* **TASK PROMPT**: Below this line is the material. Write out only its lines from the one containing "411-208HP (282, 1688)" through the one containing "411-218MD (97, 2054)", both kept, exactly.

* **SUPPLIED INFORMATION**:
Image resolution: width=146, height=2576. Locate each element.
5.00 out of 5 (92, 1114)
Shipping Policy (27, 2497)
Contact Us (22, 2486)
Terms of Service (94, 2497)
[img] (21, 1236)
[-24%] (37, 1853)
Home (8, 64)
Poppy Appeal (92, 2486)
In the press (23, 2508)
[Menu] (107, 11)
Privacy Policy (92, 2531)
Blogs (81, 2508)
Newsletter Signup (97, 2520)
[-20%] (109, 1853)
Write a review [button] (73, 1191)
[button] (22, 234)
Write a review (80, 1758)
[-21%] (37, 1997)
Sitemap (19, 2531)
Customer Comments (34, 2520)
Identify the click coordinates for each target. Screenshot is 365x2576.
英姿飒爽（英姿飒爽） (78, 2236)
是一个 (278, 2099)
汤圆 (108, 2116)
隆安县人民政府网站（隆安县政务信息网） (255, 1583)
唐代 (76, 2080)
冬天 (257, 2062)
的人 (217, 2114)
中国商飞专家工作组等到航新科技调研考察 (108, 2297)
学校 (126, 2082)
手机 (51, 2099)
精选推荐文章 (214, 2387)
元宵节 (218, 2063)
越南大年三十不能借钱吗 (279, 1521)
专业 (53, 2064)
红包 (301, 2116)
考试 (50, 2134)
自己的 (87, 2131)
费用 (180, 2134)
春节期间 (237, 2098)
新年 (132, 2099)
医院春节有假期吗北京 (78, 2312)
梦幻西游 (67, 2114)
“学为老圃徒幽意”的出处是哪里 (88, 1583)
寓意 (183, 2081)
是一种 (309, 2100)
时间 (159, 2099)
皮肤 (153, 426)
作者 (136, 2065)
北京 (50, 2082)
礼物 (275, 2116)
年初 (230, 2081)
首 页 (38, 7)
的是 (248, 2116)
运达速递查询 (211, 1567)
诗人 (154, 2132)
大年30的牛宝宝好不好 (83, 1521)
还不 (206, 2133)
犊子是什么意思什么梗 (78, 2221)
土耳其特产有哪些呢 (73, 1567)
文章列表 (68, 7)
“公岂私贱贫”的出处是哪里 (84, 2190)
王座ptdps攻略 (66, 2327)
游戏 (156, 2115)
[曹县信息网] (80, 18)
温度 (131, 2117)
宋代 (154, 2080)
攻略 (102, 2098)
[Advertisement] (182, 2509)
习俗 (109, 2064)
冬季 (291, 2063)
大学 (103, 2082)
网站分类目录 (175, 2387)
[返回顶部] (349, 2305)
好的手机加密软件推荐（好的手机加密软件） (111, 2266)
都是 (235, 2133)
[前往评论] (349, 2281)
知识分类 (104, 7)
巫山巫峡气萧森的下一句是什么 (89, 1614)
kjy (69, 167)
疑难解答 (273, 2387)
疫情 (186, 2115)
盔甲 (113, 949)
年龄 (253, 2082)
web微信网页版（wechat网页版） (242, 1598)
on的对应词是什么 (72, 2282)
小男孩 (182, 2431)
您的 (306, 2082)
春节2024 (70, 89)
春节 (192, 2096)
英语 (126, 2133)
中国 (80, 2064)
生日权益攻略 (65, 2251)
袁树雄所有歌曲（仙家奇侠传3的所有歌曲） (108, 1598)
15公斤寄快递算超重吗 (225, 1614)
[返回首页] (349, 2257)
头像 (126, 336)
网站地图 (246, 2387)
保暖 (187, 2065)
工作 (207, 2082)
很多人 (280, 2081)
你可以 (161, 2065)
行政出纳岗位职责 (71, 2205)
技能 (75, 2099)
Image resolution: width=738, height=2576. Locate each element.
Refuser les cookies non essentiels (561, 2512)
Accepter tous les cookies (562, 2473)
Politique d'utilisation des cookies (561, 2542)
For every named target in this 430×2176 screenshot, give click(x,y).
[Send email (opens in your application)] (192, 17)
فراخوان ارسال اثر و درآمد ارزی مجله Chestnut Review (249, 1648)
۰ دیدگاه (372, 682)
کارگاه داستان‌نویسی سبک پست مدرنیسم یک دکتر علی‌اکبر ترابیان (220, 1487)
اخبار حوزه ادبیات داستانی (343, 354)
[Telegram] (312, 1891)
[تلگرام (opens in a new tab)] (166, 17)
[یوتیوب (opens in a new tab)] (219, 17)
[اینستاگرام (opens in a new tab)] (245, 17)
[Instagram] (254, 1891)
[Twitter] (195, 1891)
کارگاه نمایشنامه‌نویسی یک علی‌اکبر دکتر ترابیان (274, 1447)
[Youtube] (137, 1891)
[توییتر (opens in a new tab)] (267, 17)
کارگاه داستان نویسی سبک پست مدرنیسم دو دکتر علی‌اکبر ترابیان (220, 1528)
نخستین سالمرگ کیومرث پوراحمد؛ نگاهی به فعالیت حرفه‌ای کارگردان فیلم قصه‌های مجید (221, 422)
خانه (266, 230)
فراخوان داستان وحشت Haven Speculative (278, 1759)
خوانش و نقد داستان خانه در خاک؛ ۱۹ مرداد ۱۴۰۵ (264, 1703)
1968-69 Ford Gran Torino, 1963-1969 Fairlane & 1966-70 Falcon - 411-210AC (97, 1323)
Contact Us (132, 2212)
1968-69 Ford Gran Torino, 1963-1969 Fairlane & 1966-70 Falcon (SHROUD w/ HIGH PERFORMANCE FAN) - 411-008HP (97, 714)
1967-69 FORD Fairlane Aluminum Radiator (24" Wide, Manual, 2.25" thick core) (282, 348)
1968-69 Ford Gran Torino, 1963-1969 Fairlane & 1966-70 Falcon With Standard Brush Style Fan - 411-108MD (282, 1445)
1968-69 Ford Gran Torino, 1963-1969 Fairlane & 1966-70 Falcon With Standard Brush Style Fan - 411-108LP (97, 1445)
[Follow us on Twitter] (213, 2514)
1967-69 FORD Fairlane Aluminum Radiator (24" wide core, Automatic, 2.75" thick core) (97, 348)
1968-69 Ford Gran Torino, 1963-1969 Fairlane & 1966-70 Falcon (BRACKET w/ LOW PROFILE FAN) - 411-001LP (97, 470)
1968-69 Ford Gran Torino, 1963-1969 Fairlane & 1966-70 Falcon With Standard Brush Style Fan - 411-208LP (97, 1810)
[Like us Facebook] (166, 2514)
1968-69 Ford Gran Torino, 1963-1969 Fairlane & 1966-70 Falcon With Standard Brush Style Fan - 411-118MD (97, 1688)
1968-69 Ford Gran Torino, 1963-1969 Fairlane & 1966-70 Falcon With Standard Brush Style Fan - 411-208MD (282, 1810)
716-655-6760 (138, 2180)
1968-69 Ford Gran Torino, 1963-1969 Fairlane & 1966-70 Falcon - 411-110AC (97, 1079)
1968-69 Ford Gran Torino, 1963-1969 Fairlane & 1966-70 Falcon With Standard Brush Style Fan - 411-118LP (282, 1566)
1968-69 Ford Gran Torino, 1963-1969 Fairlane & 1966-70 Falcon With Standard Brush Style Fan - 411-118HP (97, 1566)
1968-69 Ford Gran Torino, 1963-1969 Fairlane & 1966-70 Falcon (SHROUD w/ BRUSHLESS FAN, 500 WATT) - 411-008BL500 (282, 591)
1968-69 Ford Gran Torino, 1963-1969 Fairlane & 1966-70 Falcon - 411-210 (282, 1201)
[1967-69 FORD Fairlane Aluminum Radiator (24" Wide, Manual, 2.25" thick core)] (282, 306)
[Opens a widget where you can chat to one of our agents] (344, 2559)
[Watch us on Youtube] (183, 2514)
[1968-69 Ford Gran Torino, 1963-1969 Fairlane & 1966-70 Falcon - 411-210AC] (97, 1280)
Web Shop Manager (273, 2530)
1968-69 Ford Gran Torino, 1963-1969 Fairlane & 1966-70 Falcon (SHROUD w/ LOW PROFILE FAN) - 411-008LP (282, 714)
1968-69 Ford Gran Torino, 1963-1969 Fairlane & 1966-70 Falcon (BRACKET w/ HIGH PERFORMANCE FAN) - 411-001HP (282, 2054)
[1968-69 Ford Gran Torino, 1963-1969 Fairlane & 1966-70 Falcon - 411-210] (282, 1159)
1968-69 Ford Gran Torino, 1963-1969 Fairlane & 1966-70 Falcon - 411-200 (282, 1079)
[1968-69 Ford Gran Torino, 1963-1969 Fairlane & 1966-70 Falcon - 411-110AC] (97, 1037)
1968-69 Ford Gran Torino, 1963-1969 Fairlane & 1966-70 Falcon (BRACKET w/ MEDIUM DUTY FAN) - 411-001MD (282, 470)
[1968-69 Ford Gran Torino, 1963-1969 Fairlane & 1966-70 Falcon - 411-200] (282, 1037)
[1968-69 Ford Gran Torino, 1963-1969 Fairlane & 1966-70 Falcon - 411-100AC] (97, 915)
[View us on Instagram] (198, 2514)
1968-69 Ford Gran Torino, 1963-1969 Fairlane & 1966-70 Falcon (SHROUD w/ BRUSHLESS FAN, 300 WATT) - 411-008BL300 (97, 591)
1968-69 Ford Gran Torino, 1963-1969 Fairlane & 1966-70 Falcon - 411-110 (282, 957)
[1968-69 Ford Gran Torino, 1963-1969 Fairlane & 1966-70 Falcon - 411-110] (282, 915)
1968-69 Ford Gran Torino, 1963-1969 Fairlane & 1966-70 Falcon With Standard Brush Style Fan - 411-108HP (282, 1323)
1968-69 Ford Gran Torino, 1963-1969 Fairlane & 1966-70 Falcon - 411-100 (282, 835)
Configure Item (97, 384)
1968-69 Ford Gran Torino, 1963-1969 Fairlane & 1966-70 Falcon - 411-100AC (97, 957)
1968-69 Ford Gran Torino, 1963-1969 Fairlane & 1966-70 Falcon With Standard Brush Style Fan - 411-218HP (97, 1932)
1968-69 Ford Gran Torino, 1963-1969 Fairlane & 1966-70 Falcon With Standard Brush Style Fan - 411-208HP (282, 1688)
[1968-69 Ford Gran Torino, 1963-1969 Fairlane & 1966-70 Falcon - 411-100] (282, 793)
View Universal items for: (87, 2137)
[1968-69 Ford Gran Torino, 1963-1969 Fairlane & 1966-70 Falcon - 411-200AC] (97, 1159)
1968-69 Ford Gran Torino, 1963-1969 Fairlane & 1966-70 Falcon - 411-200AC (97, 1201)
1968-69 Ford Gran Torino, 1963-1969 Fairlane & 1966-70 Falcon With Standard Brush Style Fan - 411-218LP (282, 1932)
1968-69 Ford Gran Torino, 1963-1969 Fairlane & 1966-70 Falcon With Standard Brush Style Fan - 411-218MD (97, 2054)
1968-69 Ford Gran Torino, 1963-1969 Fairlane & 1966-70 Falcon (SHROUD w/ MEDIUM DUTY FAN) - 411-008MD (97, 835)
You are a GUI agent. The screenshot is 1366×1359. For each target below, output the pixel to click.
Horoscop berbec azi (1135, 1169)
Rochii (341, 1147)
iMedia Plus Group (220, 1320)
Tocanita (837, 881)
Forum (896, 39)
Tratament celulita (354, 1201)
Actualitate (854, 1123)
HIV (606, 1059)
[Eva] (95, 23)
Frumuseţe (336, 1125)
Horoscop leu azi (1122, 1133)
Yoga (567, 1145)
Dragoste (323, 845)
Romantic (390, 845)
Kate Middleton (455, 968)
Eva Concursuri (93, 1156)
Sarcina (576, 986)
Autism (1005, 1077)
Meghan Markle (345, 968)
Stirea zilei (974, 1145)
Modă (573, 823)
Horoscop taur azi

* **FINISHED TASK**:
1968-69 Ford Gran Torino, 1963-1969 Fairlane & 1966-70 Falcon With Standard Brush Style Fan - 411-208HP (282, 1688)
[1968-69 Ford Gran Torino, 1963-1969 Fairlane & 1966-70 Falcon - 411-100] (282, 793)
View Universal items for: (87, 2137)
[1968-69 Ford Gran Torino, 1963-1969 Fairlane & 1966-70 Falcon - 411-200AC] (97, 1159)
1968-69 Ford Gran Torino, 1963-1969 Fairlane & 1966-70 Falcon - 411-200AC (97, 1201)
1968-69 Ford Gran Torino, 1963-1969 Fairlane & 1966-70 Falcon With Standard Brush Style Fan - 411-218LP (282, 1932)
1968-69 Ford Gran Torino, 1963-1969 Fairlane & 1966-70 Falcon With Standard Brush Style Fan - 411-218MD (97, 2054)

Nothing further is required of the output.